授業理解度向上、自尊感情が高いほど高正答…東京都調査

 東京都教育委員会は平成29年11月9日、7月に実施した「児童・生徒の学力向上を図るための調査」の結果をまとめ公表した。授業の理解度が向上し、自尊感情や家族との会話についてより肯定的な回答をした子どもほど、問題の正答率も高いことがわかった。

教育・受験 小学生
授業の内容はどのくらいわかりますか 小学5年生(小学5年生)
  • 授業の内容はどのくらいわかりますか 小学5年生(小学5年生)
  • 授業が「よくわかる」「どちらかといえばよくわかる」と回答した児童の割合(小学校5年生経年変化)
  • 平成29年度「児童・生徒の学力向上を図るための調査」正答数分布(都全体)
  • 平成29年度「児童・生徒の学力向上を図るための調査」の結果について
  • 平成29年度「児童・生徒の学力向上を図るための調査」の結果について
 東京都教育委員会は平成29年11月9日、7月に実施した平成29年度「児童・生徒の学力向上を図るための調査」の結果をまとめ公表した。授業内容の理解度が向上し、自尊感情や家族との会話についてより肯定的な回答をした子どもほど、問題の正答率も高いことがわかった。

 平成29年度「児童・生徒の学力向上を図るための調査」は7月6日、都内公立小学校5年生9万1,434名と都内公立中学校2年生7万2,601名を対象に実施した。「学習指導要領に示されている目標および内容」の実現状況および「読み解く力に関する内容」の定着状況を把握し、指導方法の改善に結び付けることにより、児童・生徒ひとりひとりの「確かな学力」の定着と伸長を図ることが目的とされる。

 調査では、教科に関する内容として国語、社会、算数・数学、理科に加え中学校では英語のペーパーテストを実施。学習や生活に関する意識や生活習慣などを調べるための児童・生徒質問紙調査と、指導方法に対する取組みや学習環境・生活指導などを調べる学校質問紙調査も行った。

授業「わかる」児童・生徒が増加



 平成29年度調査結果では、経年変化を見ている問題については小中学生ともに全教科で正答率が改善し、授業の内容が「わかる」と回答した児童・生徒の割合は、各教科とも増加傾向にあることがわかった。

 たとえば、小学5年生は授業の内容が「よくわかる」「どちらかといえばわかる」と回答した児童の割合を前年度(平成28年度)と比較すると、国語は42.9%から45.9%、社会は41.1%から44.5%、算数は55.8%から56.5%、理科は54.5%から57.5%へと、いずれも上昇が見られた。平成19年度からの経年変化を見ると、国語・算数・理科に比べ社会の回答が低い傾向が続いているものの、教科ごとの理解度の差は縮まりつつある。

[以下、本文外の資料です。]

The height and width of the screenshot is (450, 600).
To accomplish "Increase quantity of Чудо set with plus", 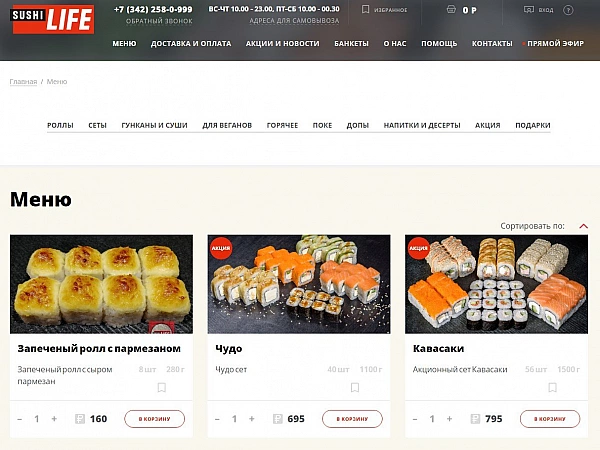I will 252,419.
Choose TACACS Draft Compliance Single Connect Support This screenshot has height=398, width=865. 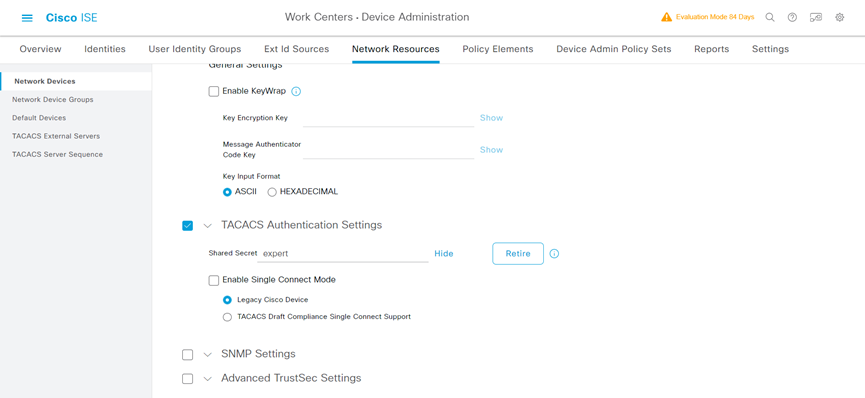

 授業の内容がわかる要因をたずねると、「先生の教え方がていねいだから」が平成24年度43.9%から平成29年度50.7%へ、「お互いに意見を出し合ったり、学び合ったりする授業が多いから」が平成24年度20.9%から平成29年度40.6%へ上昇しており、学習方法に関する項目の増加が見られた。

自己肯定感の高い児童・生徒、平均正答率高く



 自尊感情に関する質問に対し、「自分のことを大切な存在だと感じているか」との質問に「そう思う」「どちらかといえばそう思う」と回答した小学生は、平成24年度39.0%から平成26年度に一度36.9%へ低下したものの、平成29年度は40.0%に回復。中学生については、平成24年度15.7%から平成29年度21.5%へ5.8ポイント上昇しており、肯定的な回答をする生徒が増加傾向にあることがわかった。

 また、自尊感情と平均正答率の相関を見ると、「そう思う」「どちらかといえばそう思う」と回答した小中学生の平均正答率は、「思わない」「どちらかといえばそう思わない」と回答した児童・生徒に比べ高いことがわかった。

 たとえば、小学生社会では「そう思う」と回答をした児童の平均正答率が73.2%であるのに対し、「思わない」と回答した児童の平均正答率は66.0%と、7.2ポイントの開きがあった。また、中学生数学では、「そう思う」と回答した生徒の平均正答率が55.9%だったのに対し、「思わない」と回答した児童の平均正答率は48.5%と、7.4ポイントの差があった。

 東京都教育委員会では今後の取組みとして、グループ活動を通して自他のよさを認め合いながら主体的に学習に取り組む意欲を育むほか、保護者への情報発信を推進して学校と家庭との連携の充実させるなどの方向性を示している。